Expectante ante cada movimiento del ser que le crece en las entrañas (cuando el futuro no pasa de ser una promesa), o incansable en los días de la beca o los buenos y los malos momentos, la madre es ese punto cardinal que siempre estará (o no), ese polo desde el cual se alinean los demás, y adonde siempre se regresa de una forma u otra.

Por estos días en que los regalos y tarjetas intentan resumir tantas horas de cuidados, ellas vuelven al centro de la atención, como convidadas de una fiesta que nunca pidieron. Sin embargo, más que en los detalles de ocasión, en los pechos de muchas se alienta el anhelo de una llamada o la simple certeza de saber que los suyos “están bien”, aun cuando la distancia sea tan grande que impida el abrazo.

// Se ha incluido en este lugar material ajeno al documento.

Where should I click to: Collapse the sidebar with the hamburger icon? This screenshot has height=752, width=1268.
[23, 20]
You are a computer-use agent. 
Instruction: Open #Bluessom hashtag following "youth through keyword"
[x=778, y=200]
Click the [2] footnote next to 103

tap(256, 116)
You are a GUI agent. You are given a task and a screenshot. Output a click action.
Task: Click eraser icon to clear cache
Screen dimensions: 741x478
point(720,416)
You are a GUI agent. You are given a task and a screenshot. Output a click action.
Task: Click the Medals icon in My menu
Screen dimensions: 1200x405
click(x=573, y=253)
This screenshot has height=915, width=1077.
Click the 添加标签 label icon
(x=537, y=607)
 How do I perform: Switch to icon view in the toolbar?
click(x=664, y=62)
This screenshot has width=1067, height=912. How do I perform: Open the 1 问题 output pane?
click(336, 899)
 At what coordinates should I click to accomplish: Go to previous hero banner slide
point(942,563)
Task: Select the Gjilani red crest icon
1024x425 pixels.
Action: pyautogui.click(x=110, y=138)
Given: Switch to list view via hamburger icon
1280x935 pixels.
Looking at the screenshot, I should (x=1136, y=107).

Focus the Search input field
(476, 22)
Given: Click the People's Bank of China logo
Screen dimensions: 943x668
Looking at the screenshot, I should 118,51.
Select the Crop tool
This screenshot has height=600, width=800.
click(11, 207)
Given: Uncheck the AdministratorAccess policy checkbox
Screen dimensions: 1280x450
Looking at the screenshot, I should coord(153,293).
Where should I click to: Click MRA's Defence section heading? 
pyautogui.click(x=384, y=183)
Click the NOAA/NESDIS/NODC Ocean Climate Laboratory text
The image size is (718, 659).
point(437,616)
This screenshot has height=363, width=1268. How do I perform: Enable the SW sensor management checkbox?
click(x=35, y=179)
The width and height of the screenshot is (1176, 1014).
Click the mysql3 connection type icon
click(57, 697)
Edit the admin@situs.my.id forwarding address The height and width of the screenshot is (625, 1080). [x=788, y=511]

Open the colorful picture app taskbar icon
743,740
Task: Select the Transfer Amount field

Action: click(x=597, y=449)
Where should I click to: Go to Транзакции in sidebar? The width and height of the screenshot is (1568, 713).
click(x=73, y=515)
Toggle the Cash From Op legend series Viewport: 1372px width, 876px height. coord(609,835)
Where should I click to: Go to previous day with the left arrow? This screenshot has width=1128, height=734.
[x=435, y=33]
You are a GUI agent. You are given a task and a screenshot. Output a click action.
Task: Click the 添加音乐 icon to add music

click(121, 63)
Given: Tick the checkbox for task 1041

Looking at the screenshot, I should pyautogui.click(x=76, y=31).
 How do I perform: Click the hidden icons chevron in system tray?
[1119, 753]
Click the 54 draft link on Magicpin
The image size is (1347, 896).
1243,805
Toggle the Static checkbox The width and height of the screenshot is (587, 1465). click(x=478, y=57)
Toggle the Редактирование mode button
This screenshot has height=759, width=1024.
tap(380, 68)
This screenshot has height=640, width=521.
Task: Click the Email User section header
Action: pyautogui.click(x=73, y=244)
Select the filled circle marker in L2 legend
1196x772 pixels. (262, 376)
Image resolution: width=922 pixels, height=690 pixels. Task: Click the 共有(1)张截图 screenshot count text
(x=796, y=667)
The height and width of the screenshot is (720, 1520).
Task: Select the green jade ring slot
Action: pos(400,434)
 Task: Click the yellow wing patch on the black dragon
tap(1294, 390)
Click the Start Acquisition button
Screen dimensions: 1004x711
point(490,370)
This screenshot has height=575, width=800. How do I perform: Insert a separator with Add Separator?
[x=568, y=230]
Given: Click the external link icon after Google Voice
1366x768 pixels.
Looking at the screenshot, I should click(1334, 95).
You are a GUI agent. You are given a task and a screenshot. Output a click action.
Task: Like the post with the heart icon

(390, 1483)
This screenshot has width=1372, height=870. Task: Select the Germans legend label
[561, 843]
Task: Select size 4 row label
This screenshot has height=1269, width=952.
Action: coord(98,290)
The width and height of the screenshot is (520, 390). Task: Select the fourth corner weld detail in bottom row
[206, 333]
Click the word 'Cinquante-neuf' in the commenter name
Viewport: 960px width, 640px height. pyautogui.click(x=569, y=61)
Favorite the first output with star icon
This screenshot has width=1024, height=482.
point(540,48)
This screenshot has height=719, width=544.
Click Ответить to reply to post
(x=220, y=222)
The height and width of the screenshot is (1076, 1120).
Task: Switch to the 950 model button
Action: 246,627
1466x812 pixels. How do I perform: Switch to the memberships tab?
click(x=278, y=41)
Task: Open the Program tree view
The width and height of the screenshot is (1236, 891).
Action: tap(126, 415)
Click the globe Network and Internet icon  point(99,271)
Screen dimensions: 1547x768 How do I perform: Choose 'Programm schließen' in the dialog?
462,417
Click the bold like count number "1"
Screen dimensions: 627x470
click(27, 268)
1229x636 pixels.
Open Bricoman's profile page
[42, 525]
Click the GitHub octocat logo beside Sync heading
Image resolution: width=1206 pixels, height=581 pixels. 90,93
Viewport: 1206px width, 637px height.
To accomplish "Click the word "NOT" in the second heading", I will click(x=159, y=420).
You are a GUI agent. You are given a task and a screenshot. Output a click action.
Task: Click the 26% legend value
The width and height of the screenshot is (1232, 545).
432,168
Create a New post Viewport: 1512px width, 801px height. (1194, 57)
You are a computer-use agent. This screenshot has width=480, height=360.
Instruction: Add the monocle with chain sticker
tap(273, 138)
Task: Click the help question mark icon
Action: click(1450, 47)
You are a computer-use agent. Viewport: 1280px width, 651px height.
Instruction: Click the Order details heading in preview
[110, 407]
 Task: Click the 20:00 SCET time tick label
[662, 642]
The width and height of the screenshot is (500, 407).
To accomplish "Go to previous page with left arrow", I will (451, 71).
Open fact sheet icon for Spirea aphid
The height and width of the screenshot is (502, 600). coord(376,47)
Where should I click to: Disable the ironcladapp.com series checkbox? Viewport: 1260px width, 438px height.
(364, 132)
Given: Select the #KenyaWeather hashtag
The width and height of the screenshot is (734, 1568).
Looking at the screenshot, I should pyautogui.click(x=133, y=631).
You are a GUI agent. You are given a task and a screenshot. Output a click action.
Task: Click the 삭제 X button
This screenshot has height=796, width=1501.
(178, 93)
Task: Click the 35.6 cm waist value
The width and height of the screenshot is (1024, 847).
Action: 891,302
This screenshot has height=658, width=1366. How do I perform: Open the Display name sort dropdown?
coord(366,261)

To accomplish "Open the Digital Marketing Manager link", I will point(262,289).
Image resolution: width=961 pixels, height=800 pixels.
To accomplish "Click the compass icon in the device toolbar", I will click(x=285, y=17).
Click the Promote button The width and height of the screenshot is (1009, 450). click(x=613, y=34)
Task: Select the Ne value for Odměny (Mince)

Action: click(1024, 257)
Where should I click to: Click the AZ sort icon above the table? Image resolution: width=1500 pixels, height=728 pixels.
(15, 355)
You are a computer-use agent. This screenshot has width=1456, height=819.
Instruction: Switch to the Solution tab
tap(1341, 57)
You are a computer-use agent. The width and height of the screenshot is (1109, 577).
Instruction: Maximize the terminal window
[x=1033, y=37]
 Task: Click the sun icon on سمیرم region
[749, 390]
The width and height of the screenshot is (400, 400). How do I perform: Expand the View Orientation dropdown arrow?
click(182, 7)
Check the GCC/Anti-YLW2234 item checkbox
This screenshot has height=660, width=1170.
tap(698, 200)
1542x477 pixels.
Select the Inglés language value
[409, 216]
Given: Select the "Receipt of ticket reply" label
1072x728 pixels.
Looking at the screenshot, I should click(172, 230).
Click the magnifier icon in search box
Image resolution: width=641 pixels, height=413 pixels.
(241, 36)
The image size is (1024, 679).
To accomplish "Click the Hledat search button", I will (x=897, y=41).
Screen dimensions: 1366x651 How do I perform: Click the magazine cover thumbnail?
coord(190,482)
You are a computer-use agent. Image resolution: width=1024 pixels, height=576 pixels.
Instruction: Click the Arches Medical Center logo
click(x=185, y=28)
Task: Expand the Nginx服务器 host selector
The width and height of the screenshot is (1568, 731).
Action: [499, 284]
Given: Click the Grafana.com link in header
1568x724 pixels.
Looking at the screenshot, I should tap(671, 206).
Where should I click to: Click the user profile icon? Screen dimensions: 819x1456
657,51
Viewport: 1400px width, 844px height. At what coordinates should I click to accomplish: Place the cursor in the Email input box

Ahora mismo muchas se visten de hadas o magas para entretener al pequeño de sus desvelos, o dejan a un lado los quehaceres para indagar las causas del ceño fruncido, celebran como propia la filial victoria...

Tras cada intento, cada triunfo o cada derrota están ellas, constantes, incansables; seguras de que en cada mañana habrá también un poco de sus cuidados empujando el paso de los días. Por eso no hay nada —y tanto— que decir en su honor. Toda palabra es vana, salvo una: gracias.